§ Try it: Character for character, give back every line below.

§ Data extracts:
++++

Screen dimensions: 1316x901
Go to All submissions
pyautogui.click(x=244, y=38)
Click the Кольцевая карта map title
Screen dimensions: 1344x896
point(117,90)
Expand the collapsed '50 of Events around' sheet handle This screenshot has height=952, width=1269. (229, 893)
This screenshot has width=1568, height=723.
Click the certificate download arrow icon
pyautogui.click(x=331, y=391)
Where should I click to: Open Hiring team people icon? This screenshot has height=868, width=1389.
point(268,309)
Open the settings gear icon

++++

§ Exercise response:
Screen dimensions: 1316x901
Go to All submissions
pyautogui.click(x=244, y=38)
Click the Кольцевая карта map title
Screen dimensions: 1344x896
point(117,90)
Expand the collapsed '50 of Events around' sheet handle This screenshot has height=952, width=1269. (229, 893)
This screenshot has width=1568, height=723.
Click the certificate download arrow icon
pyautogui.click(x=331, y=391)
Where should I click to: Open Hiring team people icon? This screenshot has height=868, width=1389.
point(268,309)
Open the settings gear icon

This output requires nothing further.